Future jobseekers may need to impress robots
Belong, a Bengalaru-based recruitment start-up, is part of a new group of companies which use technology to simplify the hiring process, from sorting resumes to scheduling interviews. The company has developed a platform that goes even further than that, scouring the internet to unearth publicly available information on all possible candidates. It scans their Twitter accounts, Facebook pages, LinkedIn profiles, and more.
“Earlier, a resume was just like a balance sheet—what you declare about yourself at a given point in time,” explained the company’s co-founder Rishabh Kaul. “Now, you have a rich stream of constant data.”
After gathering copious amounts of information, the platform ranks potential hires according to their suitability for a role at a particular company.
The system scans all profiles with uniform precision to match every candidate to a company’s search requirements and previous hiring patterns. Where there is no precedent, Belong works with the employers to manually feed in ideal candidate profiles.
As companies approve and reject suggestions, the machine learning algorithm learns from the choices and further fine-tunes future results. However, Belong’s system does not eliminate candidates, it only reorders them. This means that the decision-making still lies with the human resources managers.

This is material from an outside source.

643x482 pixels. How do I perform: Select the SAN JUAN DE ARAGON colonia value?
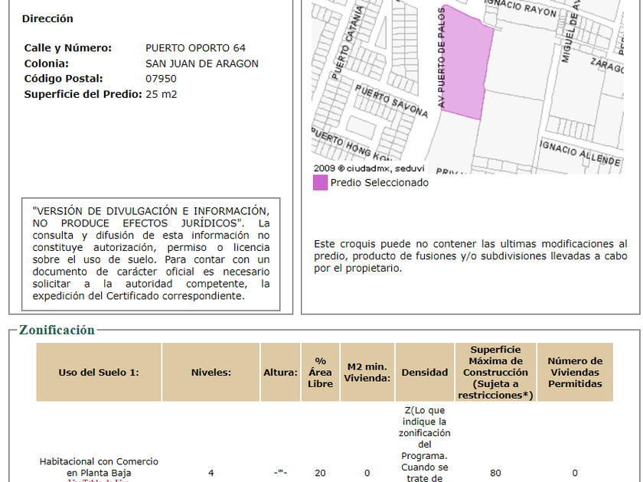(x=202, y=64)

The technology-led process casts a wider net for talent and covers a higher volume at greater speed than humans can do. It tailors messages for a multitude of candidates and improves efficiency by saving hiring managers 15-20 hours of work each week.
Another benefit is that automation can help curb biases, says Kris Lakshmikanth, founder of HeadHunters India. Belong removes political affiliations, religious views, sexual orientation, and other extraneous factors. The company does allow for recruiters to search exclusively for women to improve diversity. However no company can search exclusively for men.
While Belong improves efficiency, it falls short with personable traits. AI can easily track categories such as college degree and technical skills but it can’t judge whether a candidate will fit into the office culture or if they are a team player.
“Much of the research on robotics and artificial intelligence is aimed at mimicking humans, which biases toward automation. Policymakers should encourage research into how technology can instead augment human creativity and collaboration, particularly in middle- and low-skill jobs.”